= Task goal =
The answer must be the full listing, retyped exactly.

= Input data =
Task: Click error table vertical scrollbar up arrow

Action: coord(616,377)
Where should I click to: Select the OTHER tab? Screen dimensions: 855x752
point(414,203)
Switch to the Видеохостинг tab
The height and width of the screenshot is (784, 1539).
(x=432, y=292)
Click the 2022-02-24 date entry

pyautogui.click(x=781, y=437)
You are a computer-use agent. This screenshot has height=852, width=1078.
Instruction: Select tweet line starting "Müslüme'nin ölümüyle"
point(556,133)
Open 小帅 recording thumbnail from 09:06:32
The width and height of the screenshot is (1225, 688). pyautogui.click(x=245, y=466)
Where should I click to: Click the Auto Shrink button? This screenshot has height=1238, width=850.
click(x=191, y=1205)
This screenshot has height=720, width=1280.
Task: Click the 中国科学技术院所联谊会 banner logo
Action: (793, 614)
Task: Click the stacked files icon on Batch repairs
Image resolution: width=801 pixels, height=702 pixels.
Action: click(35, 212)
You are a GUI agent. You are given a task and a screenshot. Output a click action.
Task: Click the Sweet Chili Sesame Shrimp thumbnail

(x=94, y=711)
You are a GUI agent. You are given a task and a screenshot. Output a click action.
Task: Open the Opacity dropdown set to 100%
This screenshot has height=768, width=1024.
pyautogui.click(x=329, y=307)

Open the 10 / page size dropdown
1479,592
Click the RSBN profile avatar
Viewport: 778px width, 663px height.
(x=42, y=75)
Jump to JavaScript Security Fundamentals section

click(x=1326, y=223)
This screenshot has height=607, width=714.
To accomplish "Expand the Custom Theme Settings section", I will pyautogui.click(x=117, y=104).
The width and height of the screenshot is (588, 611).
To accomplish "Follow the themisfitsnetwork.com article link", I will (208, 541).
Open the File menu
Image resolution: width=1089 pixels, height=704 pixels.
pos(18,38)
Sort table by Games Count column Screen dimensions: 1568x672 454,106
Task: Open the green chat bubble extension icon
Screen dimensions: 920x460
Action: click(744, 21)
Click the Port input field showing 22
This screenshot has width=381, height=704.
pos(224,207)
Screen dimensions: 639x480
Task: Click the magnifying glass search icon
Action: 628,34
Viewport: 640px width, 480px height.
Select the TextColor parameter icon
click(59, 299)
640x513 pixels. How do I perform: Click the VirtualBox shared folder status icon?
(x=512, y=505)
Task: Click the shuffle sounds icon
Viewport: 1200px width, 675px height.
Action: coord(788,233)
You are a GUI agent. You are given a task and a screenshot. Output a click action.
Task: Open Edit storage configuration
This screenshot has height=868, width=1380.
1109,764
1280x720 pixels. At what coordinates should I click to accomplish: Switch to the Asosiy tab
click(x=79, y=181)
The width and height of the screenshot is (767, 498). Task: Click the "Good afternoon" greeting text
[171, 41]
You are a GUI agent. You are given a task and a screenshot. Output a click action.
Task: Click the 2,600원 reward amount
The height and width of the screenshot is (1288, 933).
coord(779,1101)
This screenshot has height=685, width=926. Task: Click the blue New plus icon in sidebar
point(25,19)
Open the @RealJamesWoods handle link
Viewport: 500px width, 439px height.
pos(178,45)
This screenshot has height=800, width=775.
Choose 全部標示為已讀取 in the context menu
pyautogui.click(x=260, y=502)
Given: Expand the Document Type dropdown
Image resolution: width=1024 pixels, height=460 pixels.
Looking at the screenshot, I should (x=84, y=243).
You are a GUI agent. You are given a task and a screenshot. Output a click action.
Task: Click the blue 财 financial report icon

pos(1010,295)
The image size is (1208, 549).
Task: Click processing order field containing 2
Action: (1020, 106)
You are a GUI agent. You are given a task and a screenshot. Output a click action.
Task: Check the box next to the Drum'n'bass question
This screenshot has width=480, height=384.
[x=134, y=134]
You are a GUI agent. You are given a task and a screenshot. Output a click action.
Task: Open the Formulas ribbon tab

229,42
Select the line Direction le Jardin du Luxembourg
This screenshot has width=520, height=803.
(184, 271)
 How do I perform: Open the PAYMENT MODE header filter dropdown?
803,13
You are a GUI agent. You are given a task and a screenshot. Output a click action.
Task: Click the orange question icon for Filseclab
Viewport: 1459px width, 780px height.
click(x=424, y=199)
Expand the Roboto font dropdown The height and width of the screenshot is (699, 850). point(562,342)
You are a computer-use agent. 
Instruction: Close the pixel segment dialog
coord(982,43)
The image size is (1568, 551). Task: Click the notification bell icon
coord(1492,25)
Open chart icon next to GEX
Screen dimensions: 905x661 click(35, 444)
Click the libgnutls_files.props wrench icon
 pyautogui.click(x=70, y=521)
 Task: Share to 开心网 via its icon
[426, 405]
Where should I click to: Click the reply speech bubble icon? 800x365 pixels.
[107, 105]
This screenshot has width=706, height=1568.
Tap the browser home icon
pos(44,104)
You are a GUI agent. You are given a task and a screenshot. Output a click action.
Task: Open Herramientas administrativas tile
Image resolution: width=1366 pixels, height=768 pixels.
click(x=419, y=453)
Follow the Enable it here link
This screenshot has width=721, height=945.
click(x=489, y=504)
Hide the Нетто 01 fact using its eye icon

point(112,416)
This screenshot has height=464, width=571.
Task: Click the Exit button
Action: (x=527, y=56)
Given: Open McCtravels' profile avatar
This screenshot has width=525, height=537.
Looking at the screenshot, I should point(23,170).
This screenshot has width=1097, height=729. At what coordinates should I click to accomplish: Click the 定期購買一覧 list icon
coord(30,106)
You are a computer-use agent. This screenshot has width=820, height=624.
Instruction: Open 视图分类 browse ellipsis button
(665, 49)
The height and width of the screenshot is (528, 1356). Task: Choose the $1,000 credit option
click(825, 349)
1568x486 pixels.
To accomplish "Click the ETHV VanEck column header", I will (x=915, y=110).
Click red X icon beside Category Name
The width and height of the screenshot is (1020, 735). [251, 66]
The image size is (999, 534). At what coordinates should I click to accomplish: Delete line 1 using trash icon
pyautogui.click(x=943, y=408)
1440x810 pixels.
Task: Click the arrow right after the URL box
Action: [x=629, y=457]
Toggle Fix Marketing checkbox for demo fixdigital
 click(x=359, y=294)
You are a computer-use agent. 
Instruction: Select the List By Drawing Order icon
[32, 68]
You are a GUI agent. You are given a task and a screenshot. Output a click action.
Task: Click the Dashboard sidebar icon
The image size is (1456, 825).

= Output of the task =
Task: Click error table vertical scrollbar up arrow

Action: coord(616,377)
Where should I click to: Select the OTHER tab? Screen dimensions: 855x752
point(414,203)
Switch to the Видеохостинг tab
The height and width of the screenshot is (784, 1539).
(x=432, y=292)
Click the 2022-02-24 date entry

pyautogui.click(x=781, y=437)
You are a computer-use agent. This screenshot has height=852, width=1078.
Instruction: Select tweet line starting "Müslüme'nin ölümüyle"
point(556,133)
Open 小帅 recording thumbnail from 09:06:32
The width and height of the screenshot is (1225, 688). pyautogui.click(x=245, y=466)
Where should I click to: Click the Auto Shrink button? This screenshot has height=1238, width=850.
click(x=191, y=1205)
This screenshot has height=720, width=1280.
Task: Click the 中国科学技术院所联谊会 banner logo
Action: (793, 614)
Task: Click the stacked files icon on Batch repairs
Image resolution: width=801 pixels, height=702 pixels.
Action: click(35, 212)
You are a GUI agent. You are given a task and a screenshot. Output a click action.
Task: Click the Sweet Chili Sesame Shrimp thumbnail

(x=94, y=711)
You are a GUI agent. You are given a task and a screenshot. Output a click action.
Task: Open the Opacity dropdown set to 100%
This screenshot has height=768, width=1024.
pyautogui.click(x=329, y=307)

Open the 10 / page size dropdown
1479,592
Click the RSBN profile avatar
Viewport: 778px width, 663px height.
(x=42, y=75)
Jump to JavaScript Security Fundamentals section

click(x=1326, y=223)
This screenshot has height=607, width=714.
To accomplish "Expand the Custom Theme Settings section", I will pyautogui.click(x=117, y=104).
The width and height of the screenshot is (588, 611).
To accomplish "Follow the themisfitsnetwork.com article link", I will (208, 541).
Open the File menu
Image resolution: width=1089 pixels, height=704 pixels.
pos(18,38)
Sort table by Games Count column Screen dimensions: 1568x672 454,106
Task: Open the green chat bubble extension icon
Screen dimensions: 920x460
Action: click(744, 21)
Click the Port input field showing 22
This screenshot has width=381, height=704.
pos(224,207)
Screen dimensions: 639x480
Task: Click the magnifying glass search icon
Action: 628,34
Viewport: 640px width, 480px height.
Select the TextColor parameter icon
click(59, 299)
640x513 pixels. How do I perform: Click the VirtualBox shared folder status icon?
(x=512, y=505)
Task: Click the shuffle sounds icon
Viewport: 1200px width, 675px height.
Action: coord(788,233)
You are a GUI agent. You are given a task and a screenshot. Output a click action.
Task: Open Edit storage configuration
This screenshot has height=868, width=1380.
1109,764
1280x720 pixels. At what coordinates should I click to accomplish: Switch to the Asosiy tab
click(x=79, y=181)
The width and height of the screenshot is (767, 498). Task: Click the "Good afternoon" greeting text
[171, 41]
You are a GUI agent. You are given a task and a screenshot. Output a click action.
Task: Click the 2,600원 reward amount
The height and width of the screenshot is (1288, 933).
coord(779,1101)
This screenshot has height=685, width=926. Task: Click the blue New plus icon in sidebar
point(25,19)
Open the @RealJamesWoods handle link
Viewport: 500px width, 439px height.
pos(178,45)
This screenshot has height=800, width=775.
Choose 全部標示為已讀取 in the context menu
pyautogui.click(x=260, y=502)
Given: Expand the Document Type dropdown
Image resolution: width=1024 pixels, height=460 pixels.
Looking at the screenshot, I should (x=84, y=243).
You are a GUI agent. You are given a task and a screenshot. Output a click action.
Task: Click the blue 财 financial report icon

pos(1010,295)
The image size is (1208, 549).
Task: Click processing order field containing 2
Action: (1020, 106)
You are a GUI agent. You are given a task and a screenshot. Output a click action.
Task: Check the box next to the Drum'n'bass question
This screenshot has width=480, height=384.
[x=134, y=134]
You are a GUI agent. You are given a task and a screenshot. Output a click action.
Task: Open the Formulas ribbon tab

229,42
Select the line Direction le Jardin du Luxembourg
This screenshot has width=520, height=803.
(184, 271)
 How do I perform: Open the PAYMENT MODE header filter dropdown?
803,13
You are a GUI agent. You are given a task and a screenshot. Output a click action.
Task: Click the orange question icon for Filseclab
Viewport: 1459px width, 780px height.
click(x=424, y=199)
Expand the Roboto font dropdown The height and width of the screenshot is (699, 850). point(562,342)
You are a computer-use agent. 
Instruction: Close the pixel segment dialog
coord(982,43)
The image size is (1568, 551). Task: Click the notification bell icon
coord(1492,25)
Open chart icon next to GEX
Screen dimensions: 905x661 click(35, 444)
Click the libgnutls_files.props wrench icon
 pyautogui.click(x=70, y=521)
 Task: Share to 开心网 via its icon
[426, 405]
Where should I click to: Click the reply speech bubble icon? 800x365 pixels.
[107, 105]
This screenshot has width=706, height=1568.
Tap the browser home icon
pos(44,104)
You are a GUI agent. You are given a task and a screenshot. Output a click action.
Task: Open Herramientas administrativas tile
Image resolution: width=1366 pixels, height=768 pixels.
click(x=419, y=453)
Follow the Enable it here link
This screenshot has width=721, height=945.
click(x=489, y=504)
Hide the Нетто 01 fact using its eye icon

point(112,416)
This screenshot has height=464, width=571.
Task: Click the Exit button
Action: (x=527, y=56)
Given: Open McCtravels' profile avatar
This screenshot has width=525, height=537.
Looking at the screenshot, I should point(23,170).
This screenshot has width=1097, height=729. At what coordinates should I click to accomplish: Click the 定期購買一覧 list icon
coord(30,106)
You are a computer-use agent. This screenshot has width=820, height=624.
Instruction: Open 视图分类 browse ellipsis button
(665, 49)
The height and width of the screenshot is (528, 1356). Task: Choose the $1,000 credit option
click(825, 349)
1568x486 pixels.
To accomplish "Click the ETHV VanEck column header", I will (x=915, y=110).
Click red X icon beside Category Name
The width and height of the screenshot is (1020, 735). [251, 66]
The image size is (999, 534). At what coordinates should I click to accomplish: Delete line 1 using trash icon
pyautogui.click(x=943, y=408)
1440x810 pixels.
Task: Click the arrow right after the URL box
Action: [x=629, y=457]
Toggle Fix Marketing checkbox for demo fixdigital
 click(x=359, y=294)
You are a computer-use agent. 
Instruction: Select the List By Drawing Order icon
[32, 68]
You are a GUI agent. You are given a task and a screenshot. Output a click action.
Task: Click the Dashboard sidebar icon
The image size is (1456, 825).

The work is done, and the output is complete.